Unbelievable as it might seem, some pioneer settlers liked living in dugouts. Letters and diaries of pioneers recorded that these dwellings were surprisingly comfortable; cool in summer, snug and easily heated in winter. Thick walls and sod roofs supplied good insulation at a time when few people knew the value of insulated homes, and wooden houses lacked in this feature.

Most dugouts consisted of a single room (average 12’ x 12’) dug into the lee side of a low hill. Walls were created by cutting and stacking sod blocks to a height of seven or eight feet. For a roof, cottonwood poles were placed side by side and spread with a thick layer of coarse prairie grass for insulation and to cut down on the dirt that sifted through. Over the grass a double layer of sod building blocks was carefully fitted. The first good rain prompted the sod to grow, and a tall growth of waving prairie grass soon covered the roof, almost concealing it.

Old house in the ground

 

Of course, all this waving grass attracted livestock, which could be a real problem. More than one story is told of cows and horses putting a hoof through the roof where a weak spot existed. This happens in my newest e-book, To Have And To Hold, in which the heroine, Tempest Whitney, lives in a dugout. A rainstorm softens the dirt packed over the roof, allowing a cow or mule to damage it further, and right at a key point in the story, the roof caves in.

Rough wooden planks were laid to provide flooring in some dugouts. Dirt floors were sprinkled with water daily and swept with crude grass brooms until the surface was as hard and smooth as finished concrete. To help keep dirt out, walls and ceilings were lined with newspapers and pinned in place with small, sharpened sticks. Ambitious families located outcroppings of limestone rock which they burned and mixed with sand to provide a plaster coating for the walls—a vast improvement over untreated walls that could not keep out all the dirt, or insects.

Dugouts housed families well into the twentieth century. My paternal grandparents moved from Kansas to the Oklahoma panhandle in 1916 and lived in a dugout until a house could be built. My mother’s folks did the same thing a bit later. Mother was the eldest of twelve. Her father was a great farm worker much in demand by other farmers. Unluckily, Grandfather didn’t want to work for someone else; he wanted to farm his own land. But without someone to tell him what to do, he failed dismally. The family lived frequently with other family members or inhabited abandoned homes, including several dugouts.

→ Set of tasks
1) Answer these questions from the passage on pioneer dugouts:
(a) What was the average size of a single-room dugout?
(b) What were walls and ceilings lined with to help keep dirt out?
(c) In what year did the writer's paternal grandparents move from Kansas to the Oklahoma panhandle?
2) Reproduce word for word the portion of the passage on pioneer dugouts that starts with the words "Of course, all" and finishes with "roof caves in.".
3) Pick up the passage on pioneer dugouts after its final sentence and keep writing.
The entries are separate material with no connection to the passage on pioneer dugouts.

→ Supplied data
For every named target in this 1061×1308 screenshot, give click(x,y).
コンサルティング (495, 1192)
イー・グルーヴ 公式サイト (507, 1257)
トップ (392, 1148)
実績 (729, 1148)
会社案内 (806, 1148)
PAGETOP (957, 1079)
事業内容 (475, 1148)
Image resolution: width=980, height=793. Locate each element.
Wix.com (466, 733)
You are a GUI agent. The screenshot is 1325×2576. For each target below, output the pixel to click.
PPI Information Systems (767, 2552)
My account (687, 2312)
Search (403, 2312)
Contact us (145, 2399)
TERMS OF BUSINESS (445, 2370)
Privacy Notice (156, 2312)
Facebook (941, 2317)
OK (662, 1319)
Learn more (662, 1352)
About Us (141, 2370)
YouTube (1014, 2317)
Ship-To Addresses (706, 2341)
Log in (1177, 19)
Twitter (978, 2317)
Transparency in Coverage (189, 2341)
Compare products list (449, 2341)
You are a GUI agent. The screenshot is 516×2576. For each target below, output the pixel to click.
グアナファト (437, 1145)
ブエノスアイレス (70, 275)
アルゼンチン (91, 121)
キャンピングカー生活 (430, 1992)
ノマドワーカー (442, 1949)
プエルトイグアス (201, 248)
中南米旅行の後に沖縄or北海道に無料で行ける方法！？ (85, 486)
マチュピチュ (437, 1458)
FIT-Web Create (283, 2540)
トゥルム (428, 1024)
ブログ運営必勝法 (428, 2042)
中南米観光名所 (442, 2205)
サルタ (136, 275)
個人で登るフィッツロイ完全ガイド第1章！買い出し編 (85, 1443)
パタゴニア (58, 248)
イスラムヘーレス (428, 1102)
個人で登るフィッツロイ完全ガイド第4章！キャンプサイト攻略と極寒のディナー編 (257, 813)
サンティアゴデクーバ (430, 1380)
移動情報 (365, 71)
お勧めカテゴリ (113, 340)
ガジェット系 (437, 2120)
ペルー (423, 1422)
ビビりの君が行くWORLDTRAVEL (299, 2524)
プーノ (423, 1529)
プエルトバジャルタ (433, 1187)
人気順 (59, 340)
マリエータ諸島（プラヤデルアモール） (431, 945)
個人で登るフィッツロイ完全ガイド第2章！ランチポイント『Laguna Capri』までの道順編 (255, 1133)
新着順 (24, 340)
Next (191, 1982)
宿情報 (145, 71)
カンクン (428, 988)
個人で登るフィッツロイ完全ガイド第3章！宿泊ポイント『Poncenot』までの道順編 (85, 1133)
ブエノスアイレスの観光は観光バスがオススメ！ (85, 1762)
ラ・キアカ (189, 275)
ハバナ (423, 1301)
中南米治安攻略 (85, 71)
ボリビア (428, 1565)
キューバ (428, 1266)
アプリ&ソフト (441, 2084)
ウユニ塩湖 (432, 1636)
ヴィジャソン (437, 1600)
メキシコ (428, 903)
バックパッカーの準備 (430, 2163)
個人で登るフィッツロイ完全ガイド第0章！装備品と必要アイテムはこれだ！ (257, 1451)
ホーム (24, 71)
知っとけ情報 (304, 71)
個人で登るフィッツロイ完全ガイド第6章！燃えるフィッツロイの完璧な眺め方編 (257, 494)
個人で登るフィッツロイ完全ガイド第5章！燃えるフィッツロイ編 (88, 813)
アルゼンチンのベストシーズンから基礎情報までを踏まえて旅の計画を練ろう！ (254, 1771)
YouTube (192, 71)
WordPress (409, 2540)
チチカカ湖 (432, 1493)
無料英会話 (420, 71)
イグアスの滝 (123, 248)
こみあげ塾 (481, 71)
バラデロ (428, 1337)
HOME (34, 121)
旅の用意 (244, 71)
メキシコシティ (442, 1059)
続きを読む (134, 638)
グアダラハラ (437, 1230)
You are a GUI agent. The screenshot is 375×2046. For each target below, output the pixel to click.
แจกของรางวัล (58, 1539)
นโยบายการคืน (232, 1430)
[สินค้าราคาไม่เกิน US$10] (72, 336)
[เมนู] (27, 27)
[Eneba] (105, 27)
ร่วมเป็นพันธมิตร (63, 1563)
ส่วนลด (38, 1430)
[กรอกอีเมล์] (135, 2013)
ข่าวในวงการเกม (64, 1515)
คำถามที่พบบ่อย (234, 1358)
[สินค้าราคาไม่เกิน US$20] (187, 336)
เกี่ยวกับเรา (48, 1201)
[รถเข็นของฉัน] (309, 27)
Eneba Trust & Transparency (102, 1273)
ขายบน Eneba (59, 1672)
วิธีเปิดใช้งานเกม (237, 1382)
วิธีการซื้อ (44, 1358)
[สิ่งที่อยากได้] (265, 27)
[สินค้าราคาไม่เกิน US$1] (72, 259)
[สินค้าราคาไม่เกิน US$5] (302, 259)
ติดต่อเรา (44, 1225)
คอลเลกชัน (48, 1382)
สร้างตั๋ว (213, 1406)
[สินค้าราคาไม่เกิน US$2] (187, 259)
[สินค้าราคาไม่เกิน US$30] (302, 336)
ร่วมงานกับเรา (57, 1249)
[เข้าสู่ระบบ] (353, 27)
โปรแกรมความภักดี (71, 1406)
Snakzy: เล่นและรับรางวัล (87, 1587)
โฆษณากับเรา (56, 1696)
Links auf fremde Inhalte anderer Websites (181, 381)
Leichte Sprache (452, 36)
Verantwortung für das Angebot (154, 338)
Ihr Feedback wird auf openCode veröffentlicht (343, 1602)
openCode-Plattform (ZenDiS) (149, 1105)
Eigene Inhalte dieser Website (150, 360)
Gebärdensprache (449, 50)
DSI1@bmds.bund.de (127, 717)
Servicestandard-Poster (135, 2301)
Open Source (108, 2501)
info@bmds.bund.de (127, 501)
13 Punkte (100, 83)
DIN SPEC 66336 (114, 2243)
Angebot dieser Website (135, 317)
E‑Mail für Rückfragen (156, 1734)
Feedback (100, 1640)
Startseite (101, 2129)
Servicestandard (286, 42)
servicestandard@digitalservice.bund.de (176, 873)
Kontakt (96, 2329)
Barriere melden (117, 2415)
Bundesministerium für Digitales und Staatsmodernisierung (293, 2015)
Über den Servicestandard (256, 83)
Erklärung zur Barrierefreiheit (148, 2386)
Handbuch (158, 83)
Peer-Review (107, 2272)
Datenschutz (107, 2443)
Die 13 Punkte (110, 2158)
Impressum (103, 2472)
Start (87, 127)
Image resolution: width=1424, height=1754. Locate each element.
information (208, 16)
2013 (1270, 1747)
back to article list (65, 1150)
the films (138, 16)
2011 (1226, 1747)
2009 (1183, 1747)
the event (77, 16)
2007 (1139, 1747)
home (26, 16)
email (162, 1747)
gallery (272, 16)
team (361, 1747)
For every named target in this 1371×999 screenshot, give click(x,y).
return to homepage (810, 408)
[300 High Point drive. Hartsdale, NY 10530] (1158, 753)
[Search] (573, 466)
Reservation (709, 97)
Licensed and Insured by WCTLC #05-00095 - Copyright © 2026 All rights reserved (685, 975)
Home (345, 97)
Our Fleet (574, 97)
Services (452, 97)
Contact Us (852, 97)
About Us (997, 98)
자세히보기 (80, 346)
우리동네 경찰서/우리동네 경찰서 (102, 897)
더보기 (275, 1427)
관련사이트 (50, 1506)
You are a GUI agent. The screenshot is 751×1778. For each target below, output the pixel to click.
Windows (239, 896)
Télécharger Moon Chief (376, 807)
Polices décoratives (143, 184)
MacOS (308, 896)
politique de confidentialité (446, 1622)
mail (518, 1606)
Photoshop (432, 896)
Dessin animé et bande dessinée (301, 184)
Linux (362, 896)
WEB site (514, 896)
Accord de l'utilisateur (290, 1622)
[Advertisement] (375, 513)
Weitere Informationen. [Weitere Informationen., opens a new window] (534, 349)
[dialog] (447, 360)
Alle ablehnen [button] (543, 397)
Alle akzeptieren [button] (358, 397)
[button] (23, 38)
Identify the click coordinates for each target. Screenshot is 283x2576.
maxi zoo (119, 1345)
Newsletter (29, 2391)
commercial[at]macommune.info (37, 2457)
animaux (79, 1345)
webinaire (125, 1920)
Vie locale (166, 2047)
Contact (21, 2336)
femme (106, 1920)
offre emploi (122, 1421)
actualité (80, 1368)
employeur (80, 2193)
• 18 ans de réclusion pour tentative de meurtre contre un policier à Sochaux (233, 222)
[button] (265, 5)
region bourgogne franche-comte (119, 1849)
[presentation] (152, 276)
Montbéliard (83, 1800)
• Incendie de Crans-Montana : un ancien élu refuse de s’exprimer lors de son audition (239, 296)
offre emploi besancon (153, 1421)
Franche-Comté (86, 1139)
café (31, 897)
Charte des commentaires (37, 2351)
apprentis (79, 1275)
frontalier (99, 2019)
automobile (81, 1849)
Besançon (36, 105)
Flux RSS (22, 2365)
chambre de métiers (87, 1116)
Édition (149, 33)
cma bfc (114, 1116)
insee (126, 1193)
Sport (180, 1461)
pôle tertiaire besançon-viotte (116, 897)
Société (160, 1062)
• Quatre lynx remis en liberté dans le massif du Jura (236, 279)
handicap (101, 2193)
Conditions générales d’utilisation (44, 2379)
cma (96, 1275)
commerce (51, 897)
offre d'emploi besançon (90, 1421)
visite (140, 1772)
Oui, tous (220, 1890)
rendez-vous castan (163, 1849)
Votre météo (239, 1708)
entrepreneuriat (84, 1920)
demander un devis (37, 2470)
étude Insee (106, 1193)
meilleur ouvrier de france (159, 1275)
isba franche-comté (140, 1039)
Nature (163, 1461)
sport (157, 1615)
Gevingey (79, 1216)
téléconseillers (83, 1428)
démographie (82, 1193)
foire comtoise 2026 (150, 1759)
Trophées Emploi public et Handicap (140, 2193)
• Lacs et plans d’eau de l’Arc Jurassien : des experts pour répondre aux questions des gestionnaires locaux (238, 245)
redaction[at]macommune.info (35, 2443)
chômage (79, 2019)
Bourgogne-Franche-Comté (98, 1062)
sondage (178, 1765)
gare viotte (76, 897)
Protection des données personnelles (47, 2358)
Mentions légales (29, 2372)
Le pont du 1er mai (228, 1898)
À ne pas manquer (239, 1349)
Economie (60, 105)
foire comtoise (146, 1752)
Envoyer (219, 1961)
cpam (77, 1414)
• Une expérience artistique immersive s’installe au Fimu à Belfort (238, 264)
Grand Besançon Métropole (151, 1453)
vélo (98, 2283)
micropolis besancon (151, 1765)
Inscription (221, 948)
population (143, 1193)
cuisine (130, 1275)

→ Responses per task
1)
(a) 12' x 12'
(b) Newspapers, pinned in place with small, sharpened sticks
(c) 1916

2)
Of course, all this waving grass attracted livestock, which could be a real problem. More than one story is told of cows and horses putting a hoof through the roof where a weak spot existed. This happens in my newest e-book, To Have And To Hold, in which the heroine, Tempest Whitney, lives in a dugout. A rainstorm softens the dirt packed over the roof, allowing a cow or mule to damage it further, and right at a key point in the story, the roof caves in.

3)
Robicheaux Trading Post, Chadron, NE

Mother told me numerous tales of life in such dwellings and didn’t seem terribly enamored of them. I used a few of her stories in To Have And To Hold, due to be released on January 24th. One tale has to do with 7” long centipedes that found their way down onto the newspaper tacked onto the ceiling. The sound of their feet scratching on the paper drove Grandfather crazy. Mother’s complaint, besides the dirt, was snakes. She hated being asked to fetch wood because too often a resident rattler would be hiding inside the wood box. Of course, snakes liked nice warm beds too, and the pallets laid on the floor where the children slept were very convenient. Frankly, I’m glad it was my mother and not me who had these experiences.

Have any of your grandparents or great-grandparents lived in a dugout?

Be sure to leave a comment for a chance to win a $5 Amazon gift card and a free copy of To Have And To Hold.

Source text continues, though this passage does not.